Ahí estaba ella, dormida sobre el colchón,
con el cuerpo pálido y rechoncho desnudo, era una noche calurosa y en la
habitación no había ventilador. Estaba boca abajo, respirando con su boca
abierta, tantas veces besada.
Desparramada, con las carnes magulladas y cansadas, en una cama dura de sábanas blancas.
La verdad es que ya me estaba hartando de
ella, tan loca, tan rara, tan deprimida siempre. Tan resentida con una sociedad
que no estaba creada para soportarla, tan rodeada siempre de hombres que no sabían
valorarla. Y ahí estaba yo, valorándola por todos ellos.
La gente dice que no la amaba, pero la
gente suele ser muy estúpida en estos casos.
Sí alguien la amó, fui yo. Yo y uno que
otro de aquellos amantes inadvertidos que entraron a su cuarto violando la
cerradura de su amargura. Pero ninguno más que yo.
La pobre había llorado mucho, pero me había
fastidiado otro más. Sus arranques infantiles, sus llamadas al celular, sus
mensajes en la computadora y sus bizarras cartas de amor. Todo en ella me parecía
tan insoportable en ese momento, que entonces accioné el dispositivo en mi
cerebro que me llevaría a asesinarla, pero no sin antes, hacerle el amor una
vez más.
Una amalgama de ternura y asco se revolcaba
en mi garganta y entonces empecé a tocar su cuerpo femenino.

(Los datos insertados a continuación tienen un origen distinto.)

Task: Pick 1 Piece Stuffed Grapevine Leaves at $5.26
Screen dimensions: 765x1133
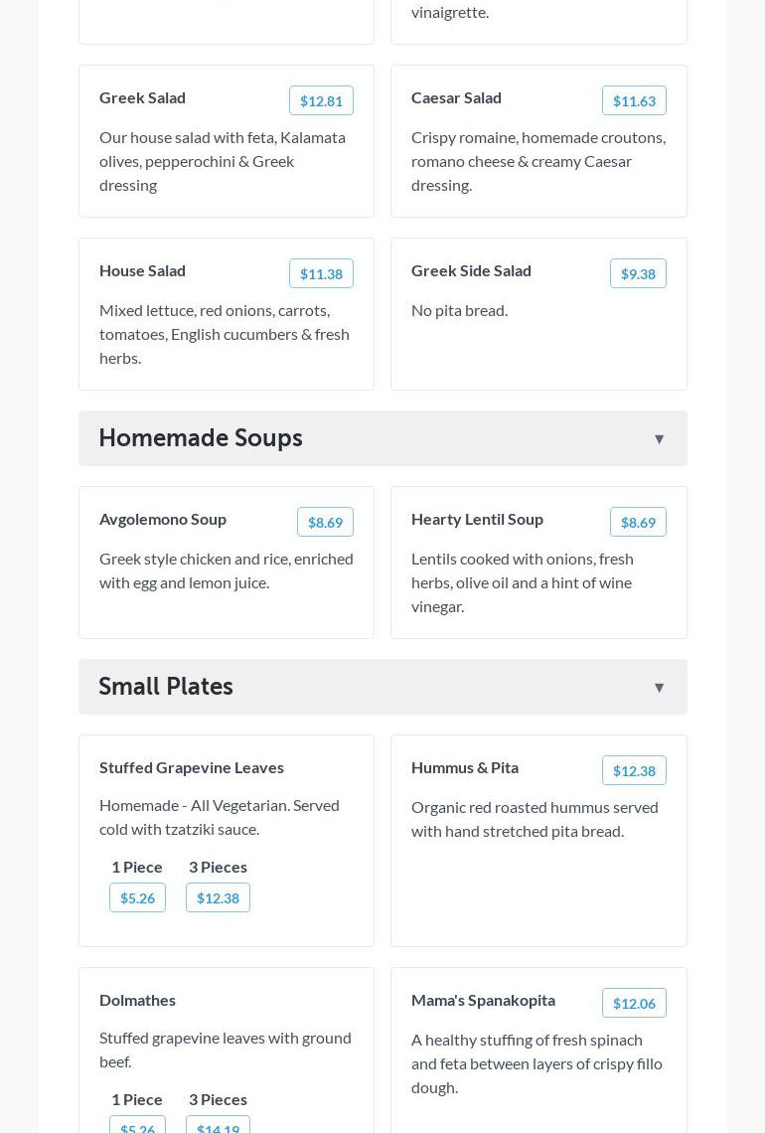Action: pyautogui.click(x=137, y=897)
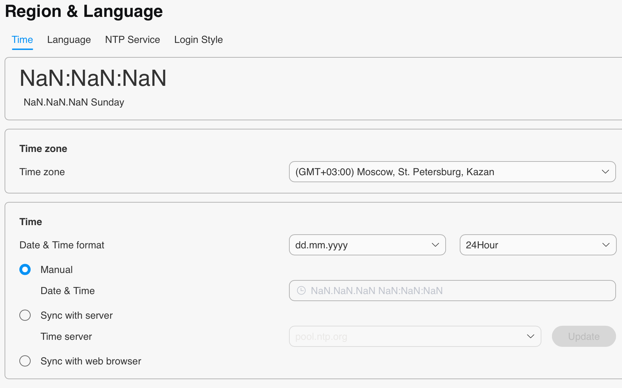Click the chevron on the 24Hour selector
The width and height of the screenshot is (622, 388).
[x=605, y=245]
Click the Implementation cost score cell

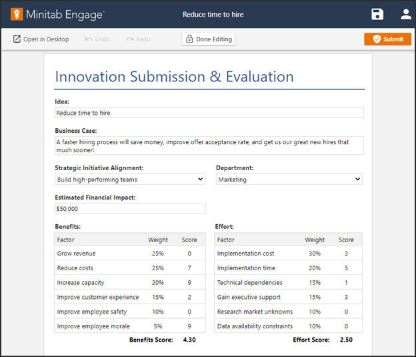tap(346, 254)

Me incliné sobre ella y le acaricié el
cabello castaño y descuidado. Tan largo como lo eran sus pesares, tan maltratado
como sus ideales. Entonces posé mis labios fantasma sobre su cuello, blanco,
delicado, con olor a tabaco y a incienso.
–¡Maldita Bruja! –pensé, y seguí besándola.

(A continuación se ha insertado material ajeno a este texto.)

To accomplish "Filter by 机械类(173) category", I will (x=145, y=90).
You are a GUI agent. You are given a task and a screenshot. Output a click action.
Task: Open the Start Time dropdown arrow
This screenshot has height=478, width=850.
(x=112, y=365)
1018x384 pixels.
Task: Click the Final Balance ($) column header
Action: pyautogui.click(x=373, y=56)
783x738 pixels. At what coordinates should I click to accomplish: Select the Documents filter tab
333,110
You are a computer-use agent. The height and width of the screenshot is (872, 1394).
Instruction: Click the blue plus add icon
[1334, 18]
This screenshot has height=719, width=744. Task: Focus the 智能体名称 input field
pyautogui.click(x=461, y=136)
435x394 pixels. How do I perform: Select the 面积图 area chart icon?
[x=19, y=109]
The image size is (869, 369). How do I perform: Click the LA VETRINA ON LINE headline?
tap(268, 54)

Pasé mis manos de aire por sus minúsculos
senos, iguales a los míos, por su cintura amplia y su entrepierna. Tan grotesca
era aquella mujer que estaba bajo mi cuerpo gris, que no pude hacer otra cosa más
que ignorar mis ganas de vomitar y seguir adorándola, por última vez, como
nadie lo hacía desde hace mucho tiempo ni con ella, ni conmigo; y como nadie lo
volvería a hacer.
Pasé mis uñas mordidas y filosas por sus muslos
gruesos y arañados, bajé hasta sus píes y la seguí besando sin dejo de deseo.

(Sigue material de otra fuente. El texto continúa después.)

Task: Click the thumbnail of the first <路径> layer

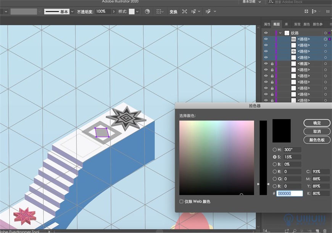Action: pyautogui.click(x=293, y=39)
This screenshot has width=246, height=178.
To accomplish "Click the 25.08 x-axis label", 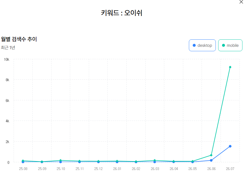I will (x=23, y=169).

Tan mía era y tan desagradable me parecía. Pero
era mía, sólo mía, para mi odiosa desgracia. Solo las dos nos pertenecíamos, no había ningún hombre de por medio que nos salvará de la tediosa costumbre de enloquecer de pasión en la penumbra.
De mis dedos lagos hice tijeras y en un
arranque de lujuria le atravesé el vientre.
¡Ah, que grito tan delicioso salió de su
garganta dormida!
Con voz marchita imploraba piedad al vacío.
Fue tanto su dolor que quedó desmayada, con
la boca torcida y el ceño fruncido.
En un segundo movimiento le corté la garganta
y volvió a despertar, esta vez en la peor de sus pesadillas.
Toda ella estaba llena de sangre y luchaba
conmigo sobre la cama, me daba zarpazos de gata herida, pero solo tocaba el
aire y la nada.
La tomé de las muñecas, la sujeté a la cama
y la besé con la lengua. Ella gritaba y lloraba más de lo que lo había hecho
antes en toda su vida. Esa vida que compartí con ella y en la que nunca pude
satisfacerla.
No hablaba, solo aullaba y yo la escuchaba
y reía.
Sin fuerzas, se arremolinó sobre mis
piernas, me vio a la cara, distinguiéndola en la oscuridad por primera vez.
–Gracias –me dijo con el último hilo de voz
y me desprendí de ella para siempre.
Jamás volví a ver la sonrisa de la mujer
que yo misma era. Y nadie puede decir que me autocompadezco, terminé con su
dolor y terminé con el mío.
Desprendida de ese cuerpo, floto desde
entonces en el universo. Sin amor, sin sonrisa, sin besos robados ni
anunciados, sin caricias prolongadas y sin daños a terceros.
Quien diga que los muertos no existimos, es
que no comprende el significado de la vida misma.